Serons-nous demain encore d’humeur à partir pour Mars ?

J’ai mentionné à plusieurs reprises dans ce blog que si nous ne partons pas nous établir sur Mars aujourd’hui, peut-être ne voudrons-nous même plus l’envisager demain. L’affaire des gilets-jaunes confirme pour moi cette crainte*. Cet article est une réponse à ceux qui disent que Mars brillera toujours dans notre ciel, qu’il n’y a pas d’urgence et que nous irons bien un jour. Rien n’est moins certain.

*et aussi les prises de position de certains économistes écologiques extrémistes, par principe « anti-riches », souvent très mal informés sur les sujets astronautiques (cf article du 13 janvier de Laurent Horvath dans son blog Géopolitique mondiale des énergies, hébergé par Le Temps. Voir la réponse de Pierre-André Haldi qui « remet les pendules à l’heure »).

Dans les années 1970, l’espace nous était ouvert et nous envisagions de nous poser sur Mars avant la fin du siècle. Nous disposions pour ce faire de la fusée Saturn V qui avait permis d’aller sur la Lune et qui aurait effectivement permis l’atterrissage en douceur des masses suffisantes sur Mars et nous pensions que nous pourrions relativement rapidement construire des fusées encore plus puissantes pour y transporter davantage de masse utile et de personnes.

Cependant, les Etats-Unis ayant incontestablement remporté la compétition engagée contre l’URSS, avec le succès de leurs programme Apollo, l’intérêt s’émoussa. C’est un phénomène assez surprenant et très regrettable car, à part la dernière mission qui avait permis de commencer à faire un peu de science (avec le géologue Harrison Schmitt), tout s’arrêta brusquement. On était en 1972. Lyndon Johnson avait lancé son pays dans Medicare et Medicaid et surtout la guerre au Viet Nam.

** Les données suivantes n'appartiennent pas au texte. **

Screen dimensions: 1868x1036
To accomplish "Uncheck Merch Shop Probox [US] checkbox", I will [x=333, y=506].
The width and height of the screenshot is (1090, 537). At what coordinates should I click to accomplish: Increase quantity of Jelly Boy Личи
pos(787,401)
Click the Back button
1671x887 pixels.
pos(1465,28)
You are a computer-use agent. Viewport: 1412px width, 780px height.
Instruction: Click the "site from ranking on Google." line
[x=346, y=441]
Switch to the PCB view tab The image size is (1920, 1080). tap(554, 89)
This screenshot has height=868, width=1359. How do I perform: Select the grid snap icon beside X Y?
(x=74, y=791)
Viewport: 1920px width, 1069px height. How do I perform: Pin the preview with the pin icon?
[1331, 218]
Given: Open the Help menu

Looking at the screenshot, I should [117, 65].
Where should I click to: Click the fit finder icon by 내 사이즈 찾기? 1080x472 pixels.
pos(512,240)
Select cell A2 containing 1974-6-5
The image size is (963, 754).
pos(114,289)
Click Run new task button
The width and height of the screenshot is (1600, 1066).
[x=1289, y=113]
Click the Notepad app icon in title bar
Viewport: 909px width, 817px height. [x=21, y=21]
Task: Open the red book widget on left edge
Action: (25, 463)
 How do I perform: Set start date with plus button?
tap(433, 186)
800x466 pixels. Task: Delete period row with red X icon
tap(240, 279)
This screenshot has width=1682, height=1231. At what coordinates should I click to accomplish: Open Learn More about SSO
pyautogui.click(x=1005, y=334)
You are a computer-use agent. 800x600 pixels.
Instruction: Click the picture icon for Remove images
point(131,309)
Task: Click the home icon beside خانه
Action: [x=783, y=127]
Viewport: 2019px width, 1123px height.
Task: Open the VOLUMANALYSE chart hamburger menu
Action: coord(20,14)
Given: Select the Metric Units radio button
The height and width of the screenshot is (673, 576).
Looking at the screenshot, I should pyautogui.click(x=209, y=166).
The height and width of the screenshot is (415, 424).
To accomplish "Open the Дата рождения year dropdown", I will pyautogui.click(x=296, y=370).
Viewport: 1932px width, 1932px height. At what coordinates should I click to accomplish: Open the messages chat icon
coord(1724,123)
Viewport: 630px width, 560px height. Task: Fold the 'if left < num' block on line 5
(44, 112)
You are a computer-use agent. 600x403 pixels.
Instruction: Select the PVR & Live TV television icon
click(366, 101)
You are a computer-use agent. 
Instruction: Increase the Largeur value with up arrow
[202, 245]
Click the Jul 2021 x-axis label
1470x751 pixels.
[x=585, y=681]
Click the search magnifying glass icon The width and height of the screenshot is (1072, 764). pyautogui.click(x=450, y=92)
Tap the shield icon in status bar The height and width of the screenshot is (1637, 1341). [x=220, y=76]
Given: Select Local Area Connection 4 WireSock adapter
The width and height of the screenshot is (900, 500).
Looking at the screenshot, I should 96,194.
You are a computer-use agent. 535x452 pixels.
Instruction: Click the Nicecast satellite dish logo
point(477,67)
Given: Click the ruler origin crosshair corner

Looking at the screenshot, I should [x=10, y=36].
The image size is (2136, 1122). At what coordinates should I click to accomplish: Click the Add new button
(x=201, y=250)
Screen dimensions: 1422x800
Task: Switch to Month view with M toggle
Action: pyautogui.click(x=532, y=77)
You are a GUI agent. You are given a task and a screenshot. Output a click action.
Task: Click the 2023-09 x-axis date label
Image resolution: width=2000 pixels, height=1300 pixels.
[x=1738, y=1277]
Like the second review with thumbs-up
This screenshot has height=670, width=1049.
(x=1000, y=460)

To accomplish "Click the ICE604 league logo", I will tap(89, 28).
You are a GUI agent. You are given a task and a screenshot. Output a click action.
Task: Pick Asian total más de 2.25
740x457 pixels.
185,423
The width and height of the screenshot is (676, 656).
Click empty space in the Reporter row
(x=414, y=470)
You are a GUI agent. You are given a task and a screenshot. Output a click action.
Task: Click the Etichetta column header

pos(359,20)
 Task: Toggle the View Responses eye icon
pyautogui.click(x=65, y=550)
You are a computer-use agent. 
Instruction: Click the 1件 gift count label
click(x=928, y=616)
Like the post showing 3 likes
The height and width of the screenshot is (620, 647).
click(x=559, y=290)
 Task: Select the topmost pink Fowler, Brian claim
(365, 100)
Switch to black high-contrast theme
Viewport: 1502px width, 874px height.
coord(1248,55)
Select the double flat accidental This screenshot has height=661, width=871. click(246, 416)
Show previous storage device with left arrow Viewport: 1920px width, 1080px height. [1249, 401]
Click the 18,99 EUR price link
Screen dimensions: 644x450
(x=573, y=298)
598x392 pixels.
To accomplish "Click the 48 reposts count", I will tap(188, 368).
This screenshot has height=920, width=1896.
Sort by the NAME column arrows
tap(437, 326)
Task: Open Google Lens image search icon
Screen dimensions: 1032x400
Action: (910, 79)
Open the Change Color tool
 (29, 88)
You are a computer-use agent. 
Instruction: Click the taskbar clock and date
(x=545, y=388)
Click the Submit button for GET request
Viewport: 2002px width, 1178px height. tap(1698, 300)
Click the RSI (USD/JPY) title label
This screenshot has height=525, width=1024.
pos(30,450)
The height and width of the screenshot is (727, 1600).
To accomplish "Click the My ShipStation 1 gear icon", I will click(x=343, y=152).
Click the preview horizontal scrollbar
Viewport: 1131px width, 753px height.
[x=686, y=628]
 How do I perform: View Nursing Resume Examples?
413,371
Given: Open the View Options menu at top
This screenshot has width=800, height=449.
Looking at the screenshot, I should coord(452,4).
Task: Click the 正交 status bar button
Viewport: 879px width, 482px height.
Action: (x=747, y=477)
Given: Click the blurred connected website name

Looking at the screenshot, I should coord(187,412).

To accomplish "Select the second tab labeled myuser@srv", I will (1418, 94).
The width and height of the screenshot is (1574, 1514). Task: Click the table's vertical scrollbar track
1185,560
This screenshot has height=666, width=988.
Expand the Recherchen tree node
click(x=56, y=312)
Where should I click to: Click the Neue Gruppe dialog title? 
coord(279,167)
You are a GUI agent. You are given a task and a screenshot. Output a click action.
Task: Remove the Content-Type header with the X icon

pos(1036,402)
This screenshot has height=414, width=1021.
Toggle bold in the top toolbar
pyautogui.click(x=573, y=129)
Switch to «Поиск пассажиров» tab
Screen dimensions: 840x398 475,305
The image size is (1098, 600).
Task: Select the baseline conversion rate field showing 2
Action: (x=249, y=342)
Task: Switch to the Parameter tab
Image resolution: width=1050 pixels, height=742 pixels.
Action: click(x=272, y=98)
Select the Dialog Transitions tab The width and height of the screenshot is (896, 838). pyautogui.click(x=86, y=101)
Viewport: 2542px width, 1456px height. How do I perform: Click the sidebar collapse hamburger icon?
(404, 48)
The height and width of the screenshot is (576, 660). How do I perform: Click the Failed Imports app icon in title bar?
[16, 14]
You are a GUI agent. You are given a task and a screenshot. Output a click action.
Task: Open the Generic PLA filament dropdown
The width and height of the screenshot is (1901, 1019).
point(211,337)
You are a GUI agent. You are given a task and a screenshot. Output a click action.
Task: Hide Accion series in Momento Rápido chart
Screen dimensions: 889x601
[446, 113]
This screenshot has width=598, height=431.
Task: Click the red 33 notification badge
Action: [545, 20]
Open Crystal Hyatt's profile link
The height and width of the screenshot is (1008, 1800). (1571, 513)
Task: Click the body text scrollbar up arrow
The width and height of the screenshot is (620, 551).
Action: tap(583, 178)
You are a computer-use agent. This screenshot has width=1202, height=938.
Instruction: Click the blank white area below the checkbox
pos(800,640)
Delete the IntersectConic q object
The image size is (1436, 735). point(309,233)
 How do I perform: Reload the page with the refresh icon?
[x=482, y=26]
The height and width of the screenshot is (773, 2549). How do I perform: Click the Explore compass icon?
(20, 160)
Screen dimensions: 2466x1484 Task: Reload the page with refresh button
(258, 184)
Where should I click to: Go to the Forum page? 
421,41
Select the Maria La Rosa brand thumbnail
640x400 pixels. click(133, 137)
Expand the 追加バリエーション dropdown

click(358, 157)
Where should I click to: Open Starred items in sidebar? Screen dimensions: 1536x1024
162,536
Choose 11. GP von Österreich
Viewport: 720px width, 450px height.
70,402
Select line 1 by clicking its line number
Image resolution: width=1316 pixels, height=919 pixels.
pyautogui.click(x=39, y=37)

Son successeur en janvier 1969, Richard Nixon était totalement indifférent (« did not give a damn ») à la recherche spatiale. On avait là, la preuve que la course à la Lune avait exprimé essentiellement la volonté de montrer qu’on était meilleur que l’autre. Nixon se comportait comme un gamin content d’avoir couru le plus vite. L’accomplissement était certes considérable et remarquable sur le plan technologique mais sur le fond, le progrès de la Connaissance, il restait très limité.

Ayant « gagné », les dirigeants américains se demandèrent alors que faire, dans quelle voie s’engager pour les vols habités et ils donnèrent à cette réponse un choix technologique plutôt qu’un choix d’objectif à atteindre. Il s’agissait de continuer à briller aux yeux des plus simples (ou des moins intéressés) des Américains, en inventant des technologies encore plus spectaculaires, plutôt que d’aller « quelque part » et d’approfondir la recherche lunaire. Le vol robotique, c’était la science, le vol habité, le spectacle. On n’envisageait pas de troisième voie, de vol robotique exhausté par la présence et l’action de l’homme.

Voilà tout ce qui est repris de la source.